Cemâlli olan hayat nasıl bir burhan-ı ehadiyettir, celâlli olan memat dahi bir burhan-ı vâhidiyettir.

Evet, nasıl ki güneşe karşı parlayan büyük bir nehr-i cârinin kataratı ve yeryüzünün müteceddid şeffafatı güneşin misâlî ışığını göstermekle güneşe şehadet ediyorlar. Esbab-ı zahirîleriyle birlikte zevale gitmeleriyle ve gurub ve uful ve fena ve mevtleriyle beraber, arkalarında gelenlerin üstünde yine cilvelerinin devamı, tecellî-i ziyanın istimrarına kat'iyen şehadet ederler ki, o misâlî güneşcikler bir bâkî, âlî, dâimî müstemirrü't-tecellî, tek bir güneşin cilveleridir. Zuhurlarıyla güneşin vücudunu, guruplarıyla güneşin beka ve devamını gösteriyorlar.

Öyle de, şu mevcudat-ı seyyâle, vücutlarıyla, Vâcibü'l-Vücudun vücub-u vücuduna şehadet ettikleri gibi; zevalleriyle ezeliyetine, sermediyetine ve ehadiyetine şehadet ederler.

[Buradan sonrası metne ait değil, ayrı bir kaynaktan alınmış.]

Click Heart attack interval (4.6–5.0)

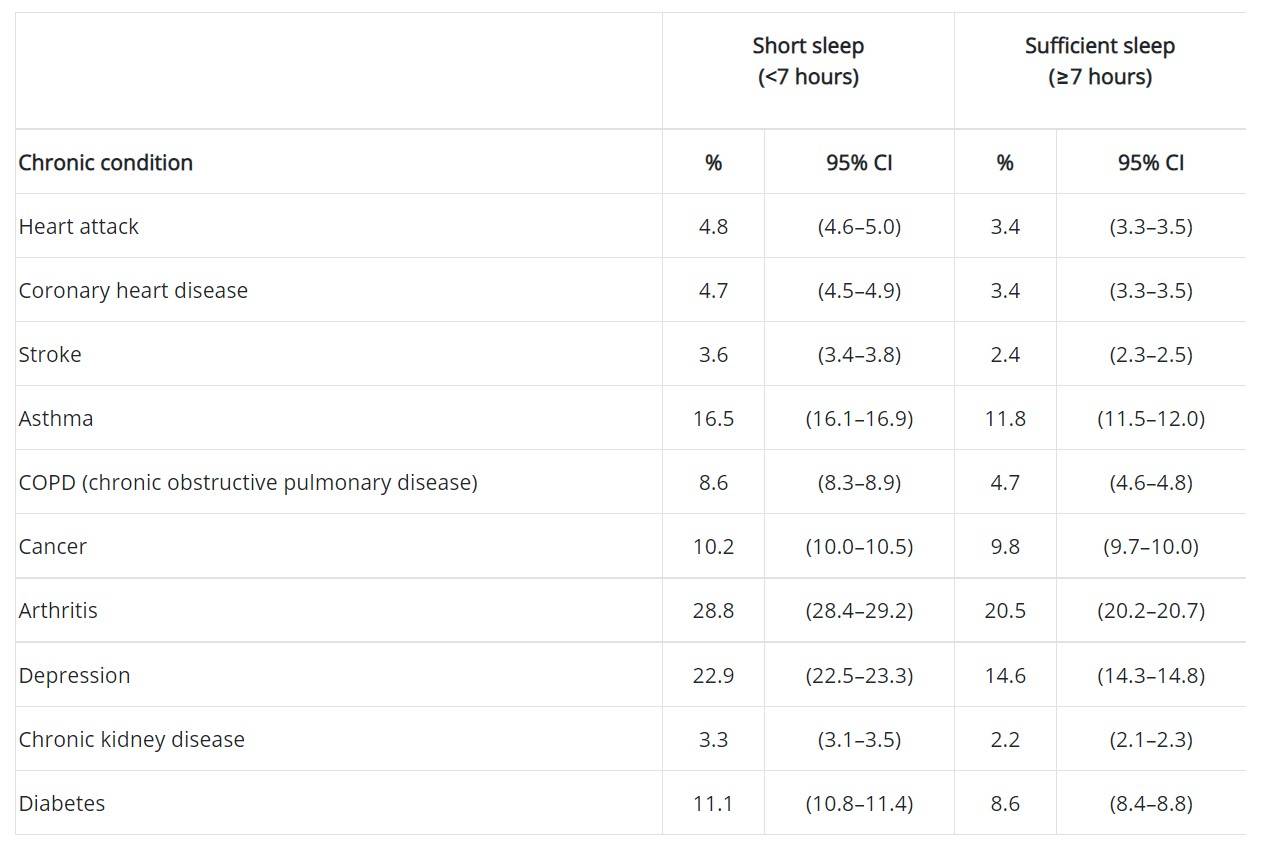[x=859, y=227]
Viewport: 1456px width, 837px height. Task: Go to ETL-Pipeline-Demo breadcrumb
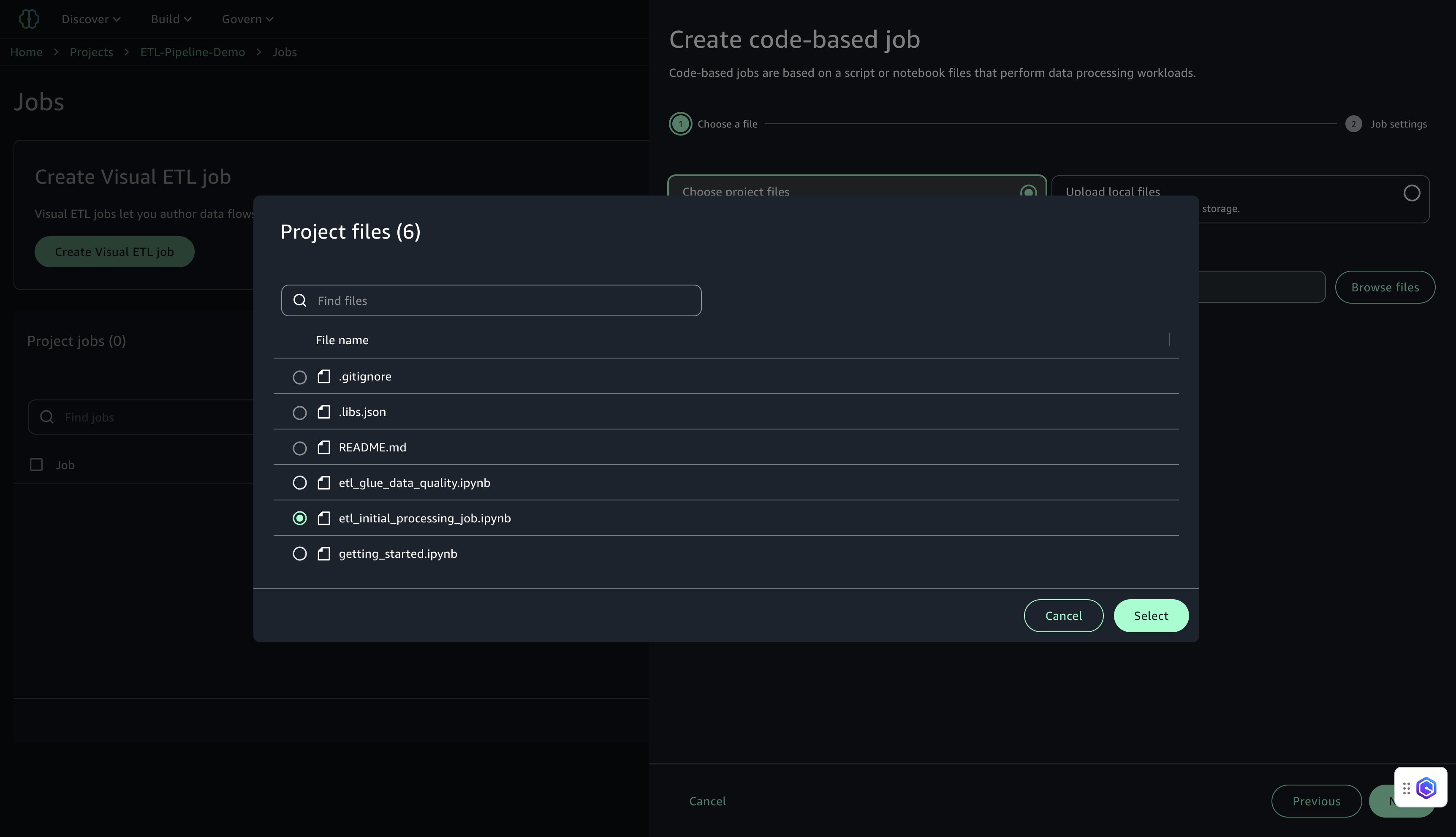193,52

Zira, gece ve gündüzün, kış ve yazın, asırlar ve devirlerin değişmesiyle gurub ve uful ile teceddüd eden masnuat-ı cemile ve mevcudat-ı lâtife âlî, sermedî, daimü't-tecellî bir cemâl-i mücerredin vücudunu ve bekásını ve vahdetini gösteriyorlar. 

Hem, müsebbabatıyla beraber zeval bulan esbab-ı süfliyenin hiçliğini gösteriyorlar. Belki bütün san'atlar, bütün esmâsı kudsiyye ve cemile olan Cemîl-i Mutlak Zât-ı Zülcelâlin müteceddid san'atları, mütehavvil nakışları, müteharrik aynaları, müteakip sikkeleri, mütebeddil hâtemleri olduklarını gösteriyorlar.